The company's debt is approximately $590 million and constitutes 36 percent of total capital. Media General's leverage ratio of approximately 2.8 compares to the maximum of 4.0 allowed in its covenants. "We have ample financial flexibility to pursue growth strategies," said Morton.

Morton said the severe downturn in the investment markets and lower interest rates have affected the company's pension plan. He said, "Our current plan calls for making tax deductible contributions of $21 million in June of this year and $35 million in January of next year. Pre-funding the plan in this way may prevent spikes in future contribution levels and should reduce annual accounting expense, which will average approximately $10 million in each of the next two years. It will certainly work immediately to enhance the funding status of the plan," said Morton.

Bryan summarized Media General's outlook. The company will benefit from the new FCC rules, an advertising recovery, favorable cost trends and higher newsprint pricing as it relates to the company's one-third ownership of SP Newsprint. Strong fundamentals include the company's leadership in the Southeast, its ownership of high-quality multimedia assets, and the financial flexibility to pursue value-creating transactions. "We are committed to building shareholder value," he concluded.
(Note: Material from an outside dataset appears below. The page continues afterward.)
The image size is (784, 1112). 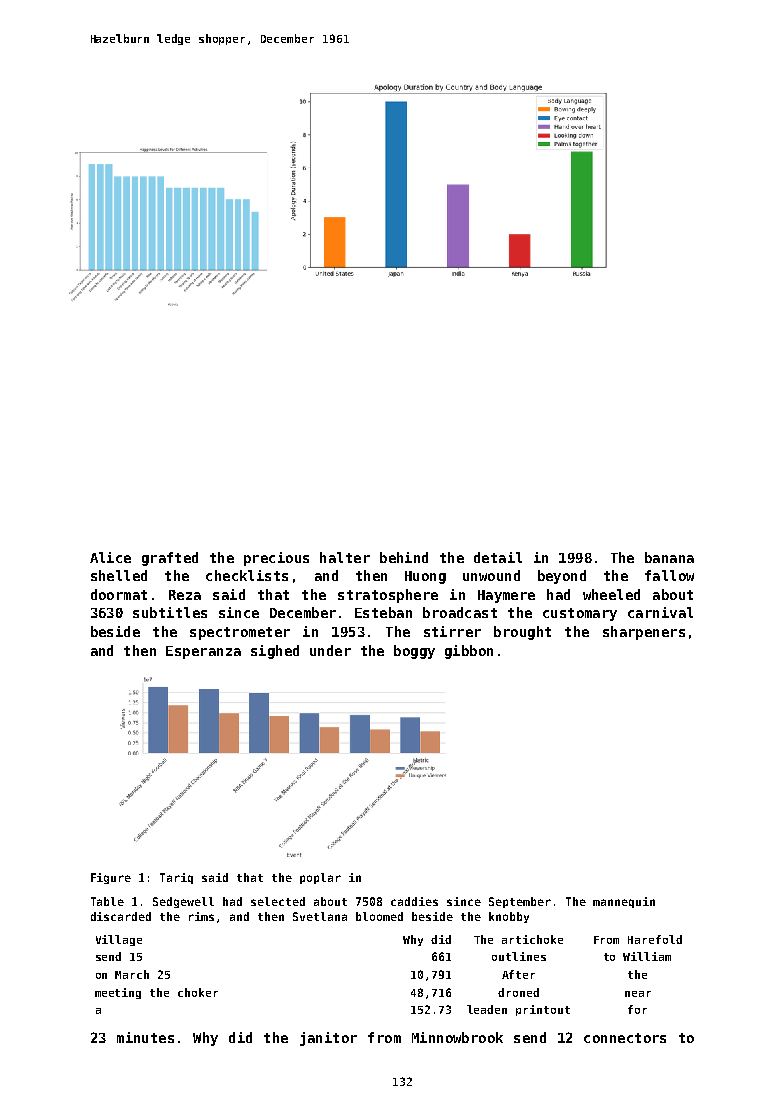 What do you see at coordinates (320, 916) in the image?
I see `Svetlana` at bounding box center [320, 916].
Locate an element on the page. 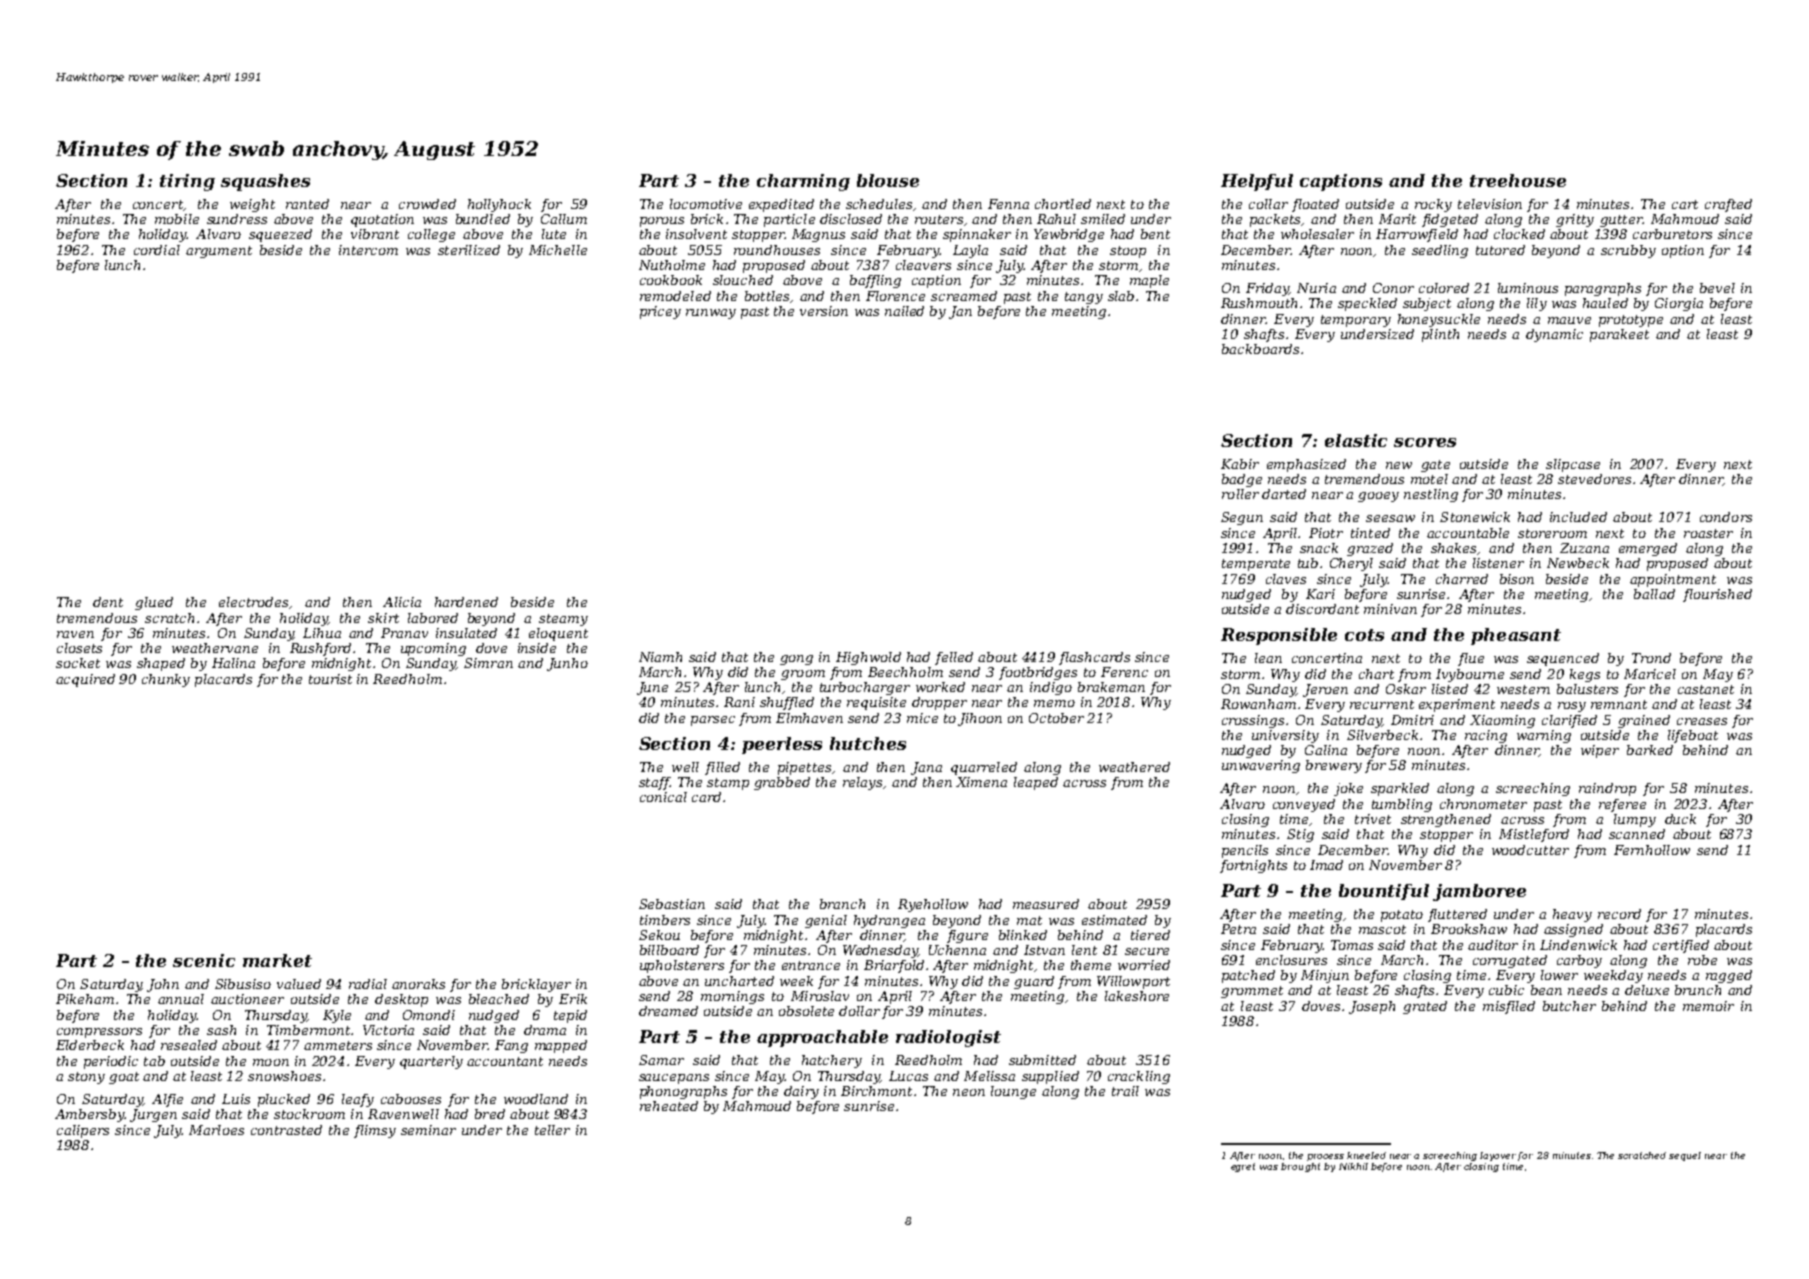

A full text and slides from the presentation are available in the Investor Relations section of Media General's Web site, www.mediageneral.com.

A replay of the webcast is at www.midyearmediareview.com and will remain posted for four weeks.

Forward-Looking Statements
This news release contains forward-looking statements that are subject to various risks and uncertainties and should be understood in the context of the company's publicly available reports filed with the Securities and Exchange Commission. Media General's future performance could differ materially from its current expectations.

About Media General
Media General (NYSE:MEG) is an independent communications company situated primarily in the Southeast with interests in newspapers, television stations, interactive media and diversified information services. The company's publishing assets include The Tampa Tribune, the Richmond Times-Dispatch, the Winston-Salem Journal and 22 other daily newspapers in Virginia, North Carolina, Florida, Alabama and South Carolina, as well as nearly 100 other periodicals and a 20 percent interest in The Denver Post. Media General's 26 network-affiliated television stations reach more than 30 percent of the television households in the Southeast, and nearly 8 percent of those in the United States. The company's extensive interactive media offerings include more than 50 online enterprises. Media General also has a 33 percent interest in SP Newsprint Co., which operates newsprint mills in Dublin, Ga., and Newberg, Ore.